In 2011, Crisford J of the Family Court of Western Australia made property settlement orders that were later set aside by the Full Court on the basis that the husband’s mother had been denied procedural fairness.
From 3 August to 17 August 2016, a trial before Walters J occurred. The trial was then adjourned to 13 September 2016 for the parties to make oral submissions and “to be heard in relation to the making of interim or interlocutory orders pending the delivery of [final] judgment” as “[a]ll parties accepted that it would be likely to take up to 12 months for the judgment to be delivered”. Written submissions were filed by the adult children of the husband and wife, as well as the Additional Parties, on 24 August, by the husband on 31 August and by the wife on 7 September.
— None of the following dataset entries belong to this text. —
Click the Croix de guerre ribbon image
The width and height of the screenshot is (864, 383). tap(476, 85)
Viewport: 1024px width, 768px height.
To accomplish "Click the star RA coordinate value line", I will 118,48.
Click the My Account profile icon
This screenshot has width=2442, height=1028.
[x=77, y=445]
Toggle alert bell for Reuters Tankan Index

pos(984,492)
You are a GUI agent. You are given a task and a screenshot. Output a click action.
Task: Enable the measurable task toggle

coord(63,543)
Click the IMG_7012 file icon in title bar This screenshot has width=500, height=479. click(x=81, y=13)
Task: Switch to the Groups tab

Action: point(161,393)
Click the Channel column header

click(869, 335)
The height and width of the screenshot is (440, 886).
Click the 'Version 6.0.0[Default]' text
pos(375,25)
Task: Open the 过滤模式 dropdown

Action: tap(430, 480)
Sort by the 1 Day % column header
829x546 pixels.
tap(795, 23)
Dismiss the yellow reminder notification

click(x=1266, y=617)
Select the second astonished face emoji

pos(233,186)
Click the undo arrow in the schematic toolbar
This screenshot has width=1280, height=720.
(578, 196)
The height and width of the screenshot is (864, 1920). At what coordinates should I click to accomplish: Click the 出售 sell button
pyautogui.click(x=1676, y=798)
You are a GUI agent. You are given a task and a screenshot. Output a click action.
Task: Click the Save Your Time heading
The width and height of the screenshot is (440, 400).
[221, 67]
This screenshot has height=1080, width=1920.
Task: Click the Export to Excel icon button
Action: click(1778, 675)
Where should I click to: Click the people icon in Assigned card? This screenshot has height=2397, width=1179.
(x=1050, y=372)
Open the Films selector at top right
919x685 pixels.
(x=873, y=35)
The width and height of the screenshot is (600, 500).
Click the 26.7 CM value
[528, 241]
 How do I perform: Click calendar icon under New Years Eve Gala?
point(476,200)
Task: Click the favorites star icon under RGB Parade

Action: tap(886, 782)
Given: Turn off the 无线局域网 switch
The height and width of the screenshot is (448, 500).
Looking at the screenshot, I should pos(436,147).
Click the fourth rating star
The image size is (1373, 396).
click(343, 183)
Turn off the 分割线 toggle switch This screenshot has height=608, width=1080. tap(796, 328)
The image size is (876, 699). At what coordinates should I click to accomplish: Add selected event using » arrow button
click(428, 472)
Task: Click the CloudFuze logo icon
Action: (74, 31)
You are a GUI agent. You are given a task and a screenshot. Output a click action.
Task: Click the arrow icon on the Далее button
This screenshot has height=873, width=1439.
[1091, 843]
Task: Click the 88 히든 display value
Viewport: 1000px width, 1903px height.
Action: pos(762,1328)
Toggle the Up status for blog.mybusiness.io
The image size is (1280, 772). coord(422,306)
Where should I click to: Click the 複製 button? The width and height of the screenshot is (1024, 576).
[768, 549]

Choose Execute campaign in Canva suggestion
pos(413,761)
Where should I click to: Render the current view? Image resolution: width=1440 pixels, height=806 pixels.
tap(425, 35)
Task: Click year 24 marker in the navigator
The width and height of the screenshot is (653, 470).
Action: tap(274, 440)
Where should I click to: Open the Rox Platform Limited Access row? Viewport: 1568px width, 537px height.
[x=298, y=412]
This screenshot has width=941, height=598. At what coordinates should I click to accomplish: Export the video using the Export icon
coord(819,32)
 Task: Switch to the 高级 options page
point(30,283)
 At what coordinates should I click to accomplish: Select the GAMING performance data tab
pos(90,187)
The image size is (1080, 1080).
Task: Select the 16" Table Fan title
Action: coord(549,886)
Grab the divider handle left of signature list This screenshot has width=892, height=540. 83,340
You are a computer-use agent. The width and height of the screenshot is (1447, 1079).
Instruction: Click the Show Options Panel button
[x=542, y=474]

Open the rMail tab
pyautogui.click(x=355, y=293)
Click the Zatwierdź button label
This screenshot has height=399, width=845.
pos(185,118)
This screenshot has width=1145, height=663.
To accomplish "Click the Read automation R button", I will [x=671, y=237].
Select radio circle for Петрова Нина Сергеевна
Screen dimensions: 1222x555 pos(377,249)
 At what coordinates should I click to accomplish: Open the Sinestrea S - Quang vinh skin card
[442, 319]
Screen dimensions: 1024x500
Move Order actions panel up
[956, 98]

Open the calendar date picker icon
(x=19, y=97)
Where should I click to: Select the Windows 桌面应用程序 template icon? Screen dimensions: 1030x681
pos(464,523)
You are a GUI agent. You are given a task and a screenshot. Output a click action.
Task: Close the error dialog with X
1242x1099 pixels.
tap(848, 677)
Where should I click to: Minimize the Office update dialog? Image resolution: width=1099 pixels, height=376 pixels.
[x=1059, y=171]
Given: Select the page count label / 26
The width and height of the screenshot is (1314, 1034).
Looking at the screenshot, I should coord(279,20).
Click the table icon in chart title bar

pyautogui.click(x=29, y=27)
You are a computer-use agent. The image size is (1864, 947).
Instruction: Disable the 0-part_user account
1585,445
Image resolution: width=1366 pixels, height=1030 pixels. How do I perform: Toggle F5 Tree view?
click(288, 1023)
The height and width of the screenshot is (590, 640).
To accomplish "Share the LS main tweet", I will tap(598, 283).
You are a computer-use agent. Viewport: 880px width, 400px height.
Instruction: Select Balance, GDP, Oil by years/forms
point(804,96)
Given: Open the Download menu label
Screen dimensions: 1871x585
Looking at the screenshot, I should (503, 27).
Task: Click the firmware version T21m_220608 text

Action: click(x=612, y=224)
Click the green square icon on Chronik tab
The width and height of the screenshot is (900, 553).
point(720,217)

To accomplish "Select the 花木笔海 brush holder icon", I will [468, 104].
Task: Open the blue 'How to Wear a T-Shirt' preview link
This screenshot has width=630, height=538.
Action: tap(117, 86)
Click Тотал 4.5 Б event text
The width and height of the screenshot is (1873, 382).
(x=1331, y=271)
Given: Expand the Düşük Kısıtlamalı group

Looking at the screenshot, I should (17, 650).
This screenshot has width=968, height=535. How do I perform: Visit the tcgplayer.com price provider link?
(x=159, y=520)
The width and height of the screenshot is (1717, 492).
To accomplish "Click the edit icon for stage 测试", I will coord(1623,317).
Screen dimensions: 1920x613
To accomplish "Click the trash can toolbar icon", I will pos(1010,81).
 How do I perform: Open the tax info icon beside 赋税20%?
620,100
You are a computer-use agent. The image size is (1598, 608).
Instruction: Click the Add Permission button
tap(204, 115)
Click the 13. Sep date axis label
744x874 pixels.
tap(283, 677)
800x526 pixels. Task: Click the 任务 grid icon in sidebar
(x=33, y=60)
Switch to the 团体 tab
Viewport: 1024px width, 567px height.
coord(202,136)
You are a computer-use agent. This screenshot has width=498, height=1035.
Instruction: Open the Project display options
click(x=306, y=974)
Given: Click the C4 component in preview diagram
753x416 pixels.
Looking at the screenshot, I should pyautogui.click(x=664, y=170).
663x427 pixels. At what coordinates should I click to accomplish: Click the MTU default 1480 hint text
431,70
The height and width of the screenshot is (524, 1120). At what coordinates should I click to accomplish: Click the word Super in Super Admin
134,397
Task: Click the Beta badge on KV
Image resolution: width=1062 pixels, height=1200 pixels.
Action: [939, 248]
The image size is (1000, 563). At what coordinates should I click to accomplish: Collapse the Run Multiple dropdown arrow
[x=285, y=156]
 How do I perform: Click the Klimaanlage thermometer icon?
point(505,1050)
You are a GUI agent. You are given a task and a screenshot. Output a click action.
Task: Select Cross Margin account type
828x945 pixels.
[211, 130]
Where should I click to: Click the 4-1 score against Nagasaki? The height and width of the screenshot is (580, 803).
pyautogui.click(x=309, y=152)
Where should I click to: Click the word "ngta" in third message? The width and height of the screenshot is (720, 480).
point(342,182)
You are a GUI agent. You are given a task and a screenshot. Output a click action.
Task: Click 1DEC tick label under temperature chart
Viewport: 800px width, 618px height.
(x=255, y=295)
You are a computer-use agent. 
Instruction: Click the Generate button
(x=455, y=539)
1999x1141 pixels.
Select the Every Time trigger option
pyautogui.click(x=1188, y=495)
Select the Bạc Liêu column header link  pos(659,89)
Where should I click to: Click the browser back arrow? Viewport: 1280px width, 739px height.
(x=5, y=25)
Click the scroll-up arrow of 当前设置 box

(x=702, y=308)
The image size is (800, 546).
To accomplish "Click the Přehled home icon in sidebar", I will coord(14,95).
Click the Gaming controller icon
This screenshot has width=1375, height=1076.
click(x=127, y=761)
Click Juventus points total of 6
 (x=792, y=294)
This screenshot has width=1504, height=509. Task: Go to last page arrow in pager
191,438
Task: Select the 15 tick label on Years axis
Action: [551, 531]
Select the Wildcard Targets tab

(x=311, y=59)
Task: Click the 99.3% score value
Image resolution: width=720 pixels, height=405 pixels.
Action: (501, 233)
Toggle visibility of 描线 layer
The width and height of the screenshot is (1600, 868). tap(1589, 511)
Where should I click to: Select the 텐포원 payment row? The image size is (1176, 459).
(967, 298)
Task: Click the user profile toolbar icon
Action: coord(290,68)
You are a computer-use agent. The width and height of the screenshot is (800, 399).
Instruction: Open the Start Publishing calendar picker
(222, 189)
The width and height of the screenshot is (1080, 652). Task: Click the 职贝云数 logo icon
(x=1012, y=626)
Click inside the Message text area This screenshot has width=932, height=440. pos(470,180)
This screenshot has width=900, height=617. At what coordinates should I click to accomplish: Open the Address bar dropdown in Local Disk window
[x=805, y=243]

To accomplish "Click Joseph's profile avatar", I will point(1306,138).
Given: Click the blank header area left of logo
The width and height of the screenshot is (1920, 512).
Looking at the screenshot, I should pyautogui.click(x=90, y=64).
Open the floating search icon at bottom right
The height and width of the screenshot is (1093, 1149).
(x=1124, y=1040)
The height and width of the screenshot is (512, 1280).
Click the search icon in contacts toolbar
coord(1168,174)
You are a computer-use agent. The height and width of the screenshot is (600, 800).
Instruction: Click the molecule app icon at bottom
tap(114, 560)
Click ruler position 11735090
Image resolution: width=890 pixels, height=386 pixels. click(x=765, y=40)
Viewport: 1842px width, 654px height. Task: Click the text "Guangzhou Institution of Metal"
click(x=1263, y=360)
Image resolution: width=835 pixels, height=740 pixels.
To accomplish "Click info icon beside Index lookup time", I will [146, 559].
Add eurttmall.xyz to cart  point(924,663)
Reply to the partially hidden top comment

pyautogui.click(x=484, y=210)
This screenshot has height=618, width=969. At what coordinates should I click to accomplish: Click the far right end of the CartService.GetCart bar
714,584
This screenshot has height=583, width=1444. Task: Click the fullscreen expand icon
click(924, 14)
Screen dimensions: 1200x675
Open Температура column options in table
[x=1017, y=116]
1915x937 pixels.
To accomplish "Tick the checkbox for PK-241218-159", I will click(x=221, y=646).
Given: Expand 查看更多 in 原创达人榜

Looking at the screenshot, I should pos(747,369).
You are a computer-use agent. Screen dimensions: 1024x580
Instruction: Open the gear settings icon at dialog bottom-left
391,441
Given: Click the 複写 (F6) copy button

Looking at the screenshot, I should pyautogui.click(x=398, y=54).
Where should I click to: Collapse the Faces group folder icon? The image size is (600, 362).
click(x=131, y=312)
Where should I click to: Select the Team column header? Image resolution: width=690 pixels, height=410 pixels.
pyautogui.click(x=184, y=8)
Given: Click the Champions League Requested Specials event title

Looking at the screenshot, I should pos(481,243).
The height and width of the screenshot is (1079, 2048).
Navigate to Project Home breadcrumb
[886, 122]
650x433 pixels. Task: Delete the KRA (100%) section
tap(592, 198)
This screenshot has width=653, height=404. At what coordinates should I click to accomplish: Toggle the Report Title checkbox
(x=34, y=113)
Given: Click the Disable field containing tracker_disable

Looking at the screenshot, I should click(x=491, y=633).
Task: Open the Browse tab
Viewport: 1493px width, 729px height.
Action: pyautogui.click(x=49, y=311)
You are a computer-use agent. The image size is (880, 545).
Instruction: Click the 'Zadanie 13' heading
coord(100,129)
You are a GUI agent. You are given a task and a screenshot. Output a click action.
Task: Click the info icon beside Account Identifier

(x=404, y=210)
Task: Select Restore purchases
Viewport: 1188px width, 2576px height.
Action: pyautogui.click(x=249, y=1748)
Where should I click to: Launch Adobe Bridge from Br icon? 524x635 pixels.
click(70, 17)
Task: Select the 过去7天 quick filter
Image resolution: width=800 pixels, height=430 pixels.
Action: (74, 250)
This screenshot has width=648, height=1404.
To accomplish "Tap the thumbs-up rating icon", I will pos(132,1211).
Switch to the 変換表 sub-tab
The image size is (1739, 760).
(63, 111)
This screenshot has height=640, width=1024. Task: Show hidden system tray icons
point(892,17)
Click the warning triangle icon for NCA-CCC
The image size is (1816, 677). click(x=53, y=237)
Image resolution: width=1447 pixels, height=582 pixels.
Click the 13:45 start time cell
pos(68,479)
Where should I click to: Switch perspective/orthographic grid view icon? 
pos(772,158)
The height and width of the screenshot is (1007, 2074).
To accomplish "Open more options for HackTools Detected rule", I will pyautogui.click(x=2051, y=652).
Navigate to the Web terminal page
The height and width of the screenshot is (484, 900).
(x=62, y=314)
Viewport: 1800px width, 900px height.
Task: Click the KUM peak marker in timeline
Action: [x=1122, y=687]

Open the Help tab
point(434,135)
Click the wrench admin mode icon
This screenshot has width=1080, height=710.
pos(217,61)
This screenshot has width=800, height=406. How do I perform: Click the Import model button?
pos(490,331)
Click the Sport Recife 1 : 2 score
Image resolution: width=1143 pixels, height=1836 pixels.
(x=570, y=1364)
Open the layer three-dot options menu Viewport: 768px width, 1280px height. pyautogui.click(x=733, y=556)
On 9 September 2016, the Additional Parties applied for the trial judge to recuse himself on the ground of apprehended bias, based on statements and rulings made by the judge during the trial. That application was supported by the husband but opposed by the wife and adult children. The Application was heard and dismissed by the trial judge on 13 September. An appeal by the corporate trustee and the husband’s mother against the dismissal of the Application, supported by the husband, was dismissed by the Full Court of the Family Court of Australia.
On 12 February 2018, the trial judge delivered judgment and, among other things, purported to make orders under s 79 of the Act (“the 2018 Property Orders”). Those orders did not set aside or vary the 2011 Property Orders but were inconsistent with them. Three days later, the trial judge retired. On 12 March 2018, the husband appealed to the Full Court of the Family Court of Australia against the 2018 Property Orders.
On 8 May 2018, the husband’s solicitor wrote to the barrister who had appeared for the wife before the trial judge about “gossip” that while the trial judge was seised of the Charisteas matter, the barrister and the judge had engaged outside of court in a manner inconsistent with her obligations and those of the judge. The letter requested the barrister provide written assurance that “during the time the former Judge was seised of the [Charisteas] matter, [she] had no contact with him outside of court”; and if she could not provide that assurance, she was asked to “outline the circumstances of [her] dealings with him”.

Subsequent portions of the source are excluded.